It looks like another one of this countries outdated services is on its deathbed. According to a recent story on Yahoo, many states are allowing the phone companies to stop printing the white pages! The white pages are what hold all of the residential listings.
In the past month alone, New York, Florida and Pennsylvania approved Verizon Communications Inc.’s request to quit distributing residential white pages. Residents in Virginia have until Nov. 19 to provide comments on a similar request pending with state regulators.
Since searching for people on the Internet has become so easy, there isn’t much of a need for a listing to be printed out and delivered to tens of millions of homes! Not only can you find many phone numbers and addresses online, but you can also find their Linked-in, Facebook, Twitter, MySpace, and other social network pages!
Seriously, who still reaches for the white pages when you want to find someone’s phone number? The article also contained this cute quote:
“Anybody who doesn’t have access to some kind of online way to look things up now is probably too old to be able to read the print in the white pages anyway,” joked Robert Thompson, a pop culture professor at Syracuse University.
Can you imagine how much the paper, ink, binding, and delivery of these books must cost? Not producing the books at all is definitely the most direct way of cutting printing costs! Not to mention the amount of trees that are cut down each year to produce millions of books [learn how to be environmentally friendly]!
I’m sure that there are still people who get a little nostalgic when they get their new phone book, but they’ll get over it! According to the article, “The first telephone directory was issued in February 1878 — a single page that covered 50 customers in New Haven, Conn.”
There are three things that severely impacted the relevancy of the white pages.

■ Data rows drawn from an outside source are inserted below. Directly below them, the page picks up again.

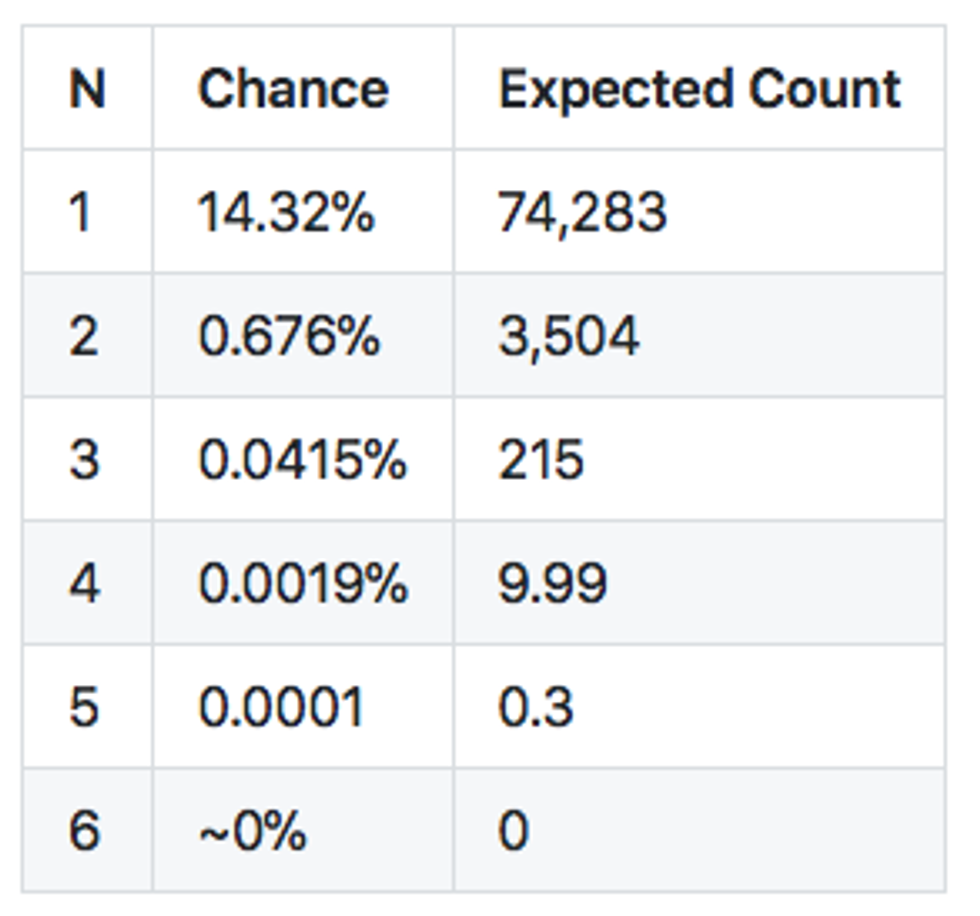
Task: Click the 215 expected count cell
Action: (540, 460)
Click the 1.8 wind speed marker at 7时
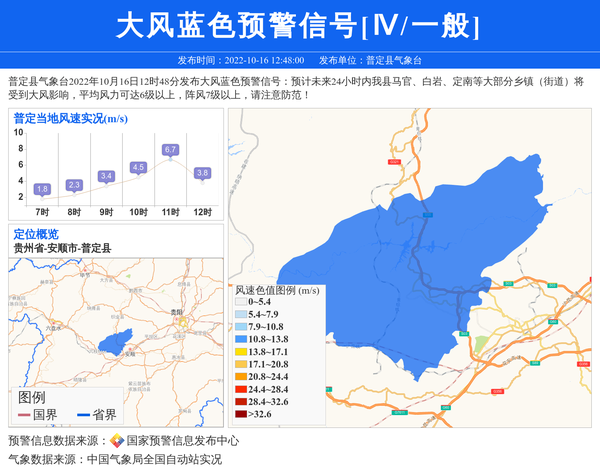600x471 pixels. (42, 189)
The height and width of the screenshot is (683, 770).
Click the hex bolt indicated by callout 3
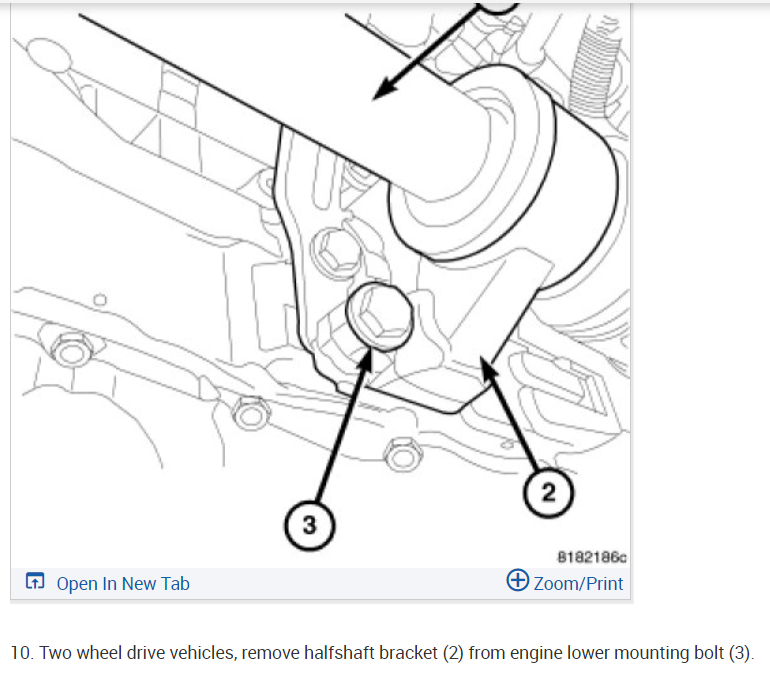pos(379,316)
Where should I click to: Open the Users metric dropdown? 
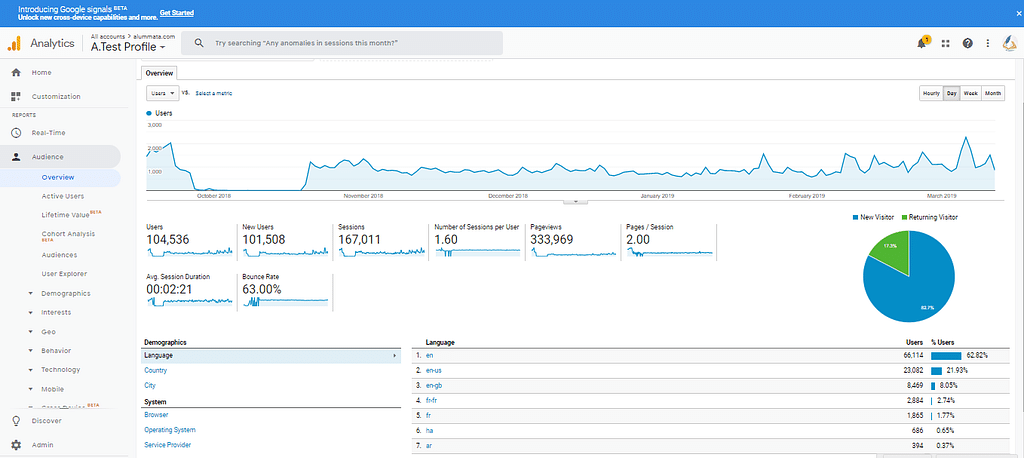(x=162, y=93)
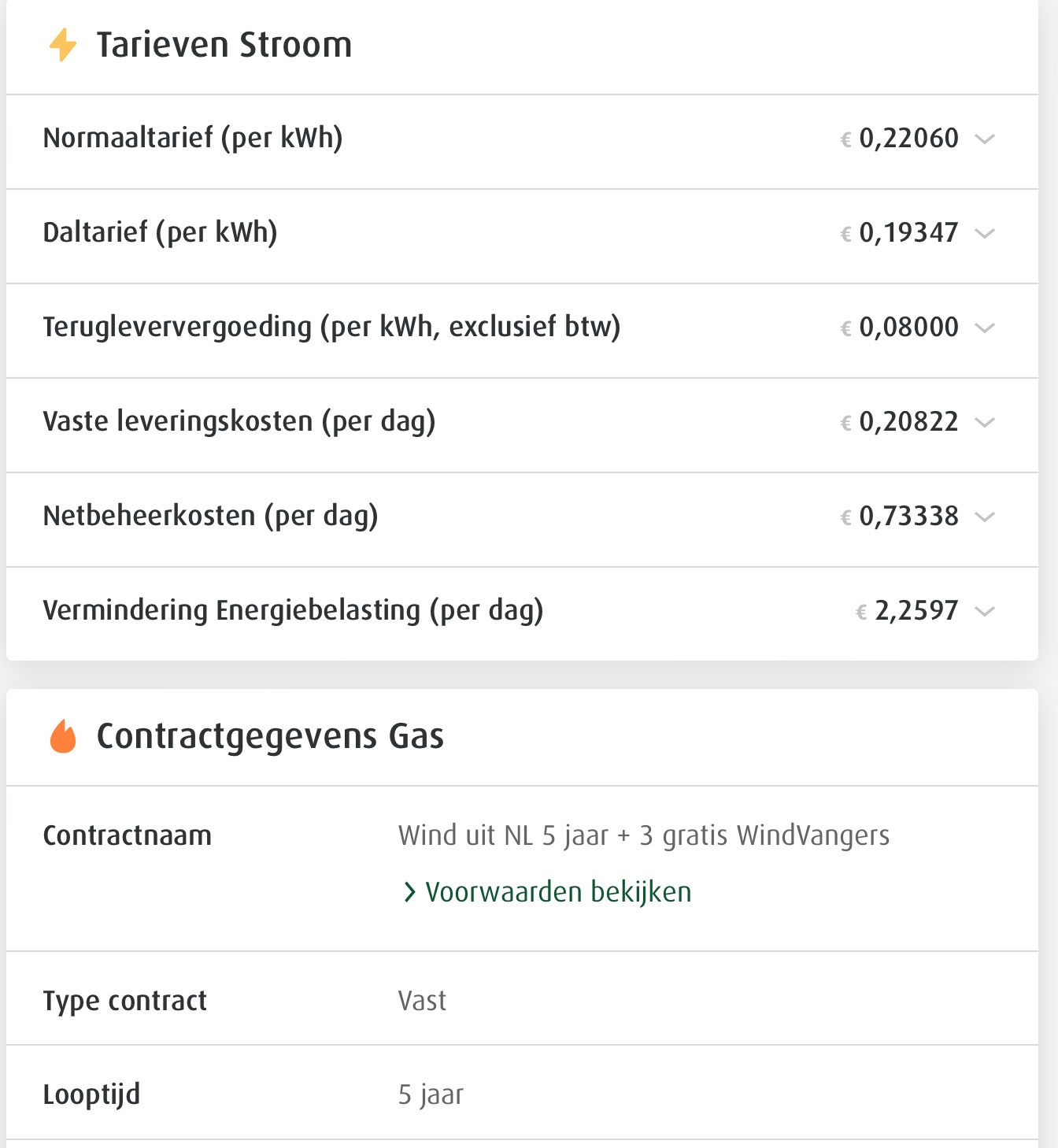This screenshot has width=1058, height=1148.
Task: Click the Tarieven Stroom heading
Action: click(224, 45)
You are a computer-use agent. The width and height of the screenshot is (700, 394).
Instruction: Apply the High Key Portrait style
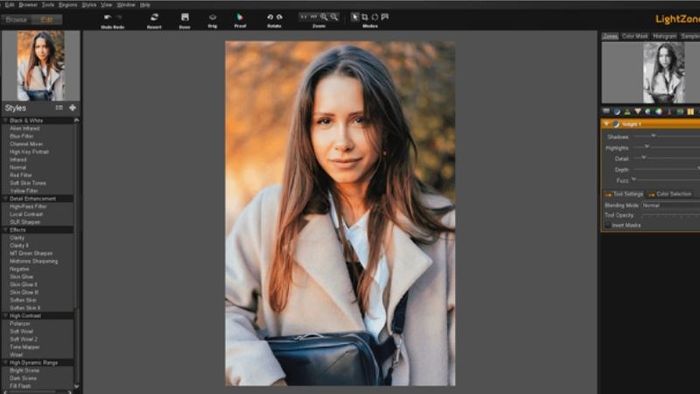29,152
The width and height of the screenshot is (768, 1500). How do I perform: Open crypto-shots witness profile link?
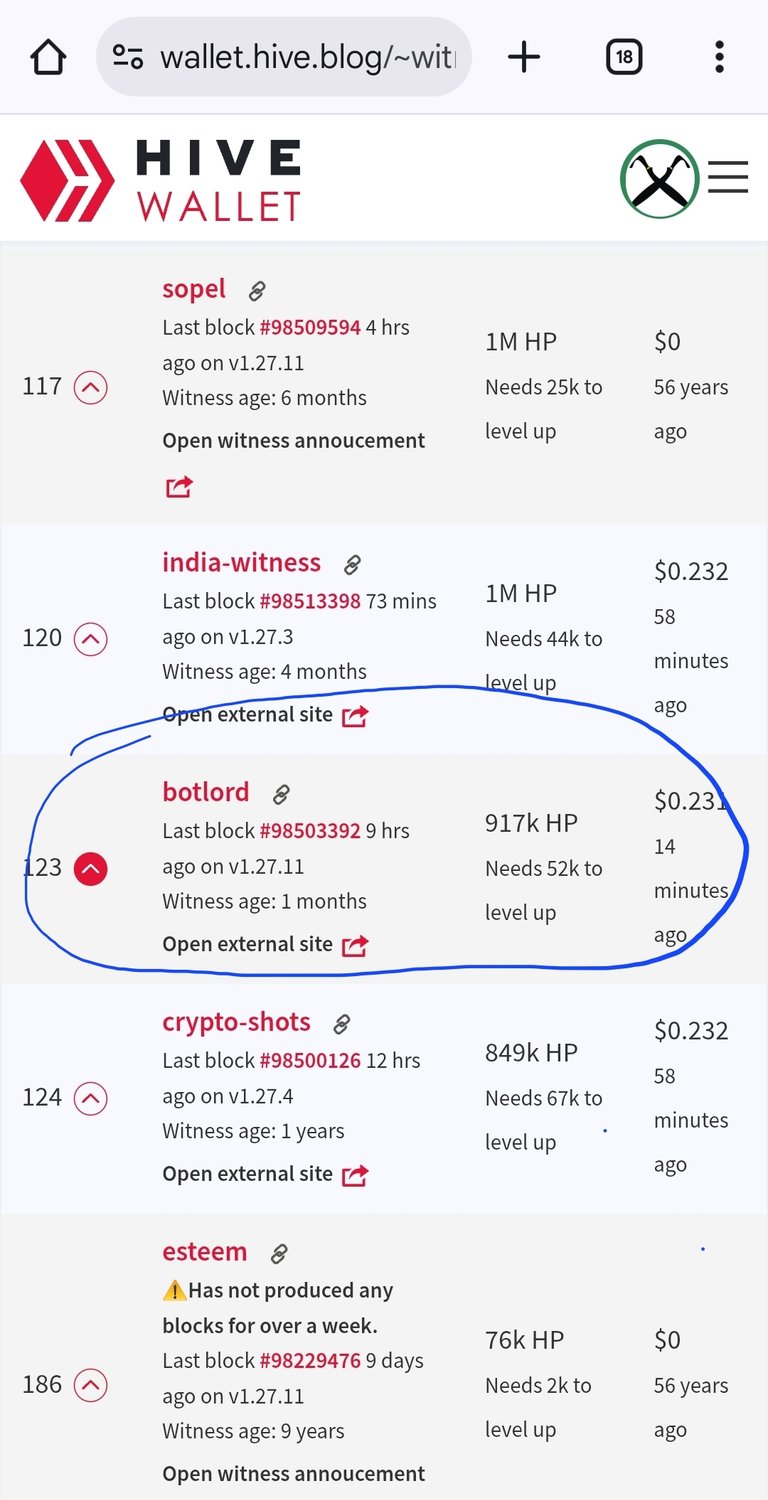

First, as mentioned above, most people run to the Internet (either on their computer or phone) when they want to search for something.
Second, many people are exclusively using cell phones – which usually aren’t a part of the residential listings.
The number of traditional land lines has been declining for the better part of the decade, and now are being disconnected at a rate of nearly 10 percent each year, according to company financial reports. And a survey conducted for SuperMedia Inc. by Gallup shows that between 2005 and 2008, the percentage of households relying on stand-alone residential white pages fell from 25 percent to 11 percent.
Lastly, most people store the numbers of their contacts in their cell phones, home phones (if they still have one), and computers. Much easier than relying on a 3.5lb book! This means that they have little reason to search for a number.
Keep in mind that this is only for the white pages:
Unlike the residential white pages, the business directories printed on yellow pages are doing fine, at least according to the Yellow Pages Association. The industry trade group claims more half the people in the U.S. still let their fingers do the walking every month, and that 550 million residential and business directories are still printed every year.
I’m really not sure why the yellow pages aren’t dying as well. If I want info about a local business, I just do a quick search online for them. If they don’t have a website, or at least a Facebook or Twitter page, then I will go to the online yellow pages.
So, since people don’t seem to be ready to let go of all outdated search methods, the yellow and blue (government listings) pages will still be printed.
For those who think they will be lost without the white pages, the directories will still be published on the Internet and can be provided on a CD as well.
There are a good number of states that this now applies to:
Since 2007, states that have granted permission to quit printing residential listings or that have requests pending include: Alabama, Delaware, Florida, Georgia, Indiana, Missouri, New Jersey, New York, North Carolina, Ohio, Oklahoma, Pennsylvania, Texas, Virginia and Wisconsin. New York-based Verizon’s plan is to seek regulatory approval in all 12 states where it operates land line telephone service. In total, the savings could top 17,000 tons of paper annually throughout Verizon’s service areas, the company said.
I can’t imagine too many people crying over this, but then again, I try very hard to embrace technology that will make us more efficient. Therefore, I can’t speak for all Americans, however:
According to filings with state regulators, AT&T said in places where it has been permitted to provide the white pages on demand, only about 2 percent of customers have requested a copy.
Do you still use your phone book?
How do you find a person’s number when you need it?
When is the last time you used a public pay phone?